Sunday, November 25, 2012

Augmentative and Alternative Communication

Augmentative and Alternative Communication (AAC) is the use of any method other than speech and writing to achieve functional communication. It can be used with residual speech and can be unaided or aided. Unaided communication may include gestures, signs, voice interpretation or just simply using the body. Aided devices can be either electronic or non-electronic and they are used to transmit or receive messages. Devices are further defined as low-tech and high-tech. Low tech devices are those that do not need batteries, electricity or electronics and include writing, pointing or using a communication book. High tech devices permit the storage and retrieval of electronic messages, with most allowing the user to communicate using speech output.

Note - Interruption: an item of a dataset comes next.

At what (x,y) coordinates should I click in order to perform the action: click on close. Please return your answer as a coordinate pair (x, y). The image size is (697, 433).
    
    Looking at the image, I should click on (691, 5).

I would consider these systems as both instructional and adaptive technologies. I say this because:
  1. they are used with individuals as alternative forms of communication other than the use of one's voice (in other words, adapting to a person's communication abilities) and
  2. they can be used to teach students.
Incorporating Augmentative and Alternative Communication systems in the classroom requires a lot of planning. First, it is important for all classroom constituents (especially teachers and teacher aides) to be adept and comfortable with using the system with the student(s) so that the student gets the most use of of the educational exchange. Additionally, UDL approaches in these case can be beneficial for all students in the classroom. If other students in the classroom are made aware of the system and can hopefully use it effectively, this can improve and increase the amount of interaction with the student(s) who need the AAC.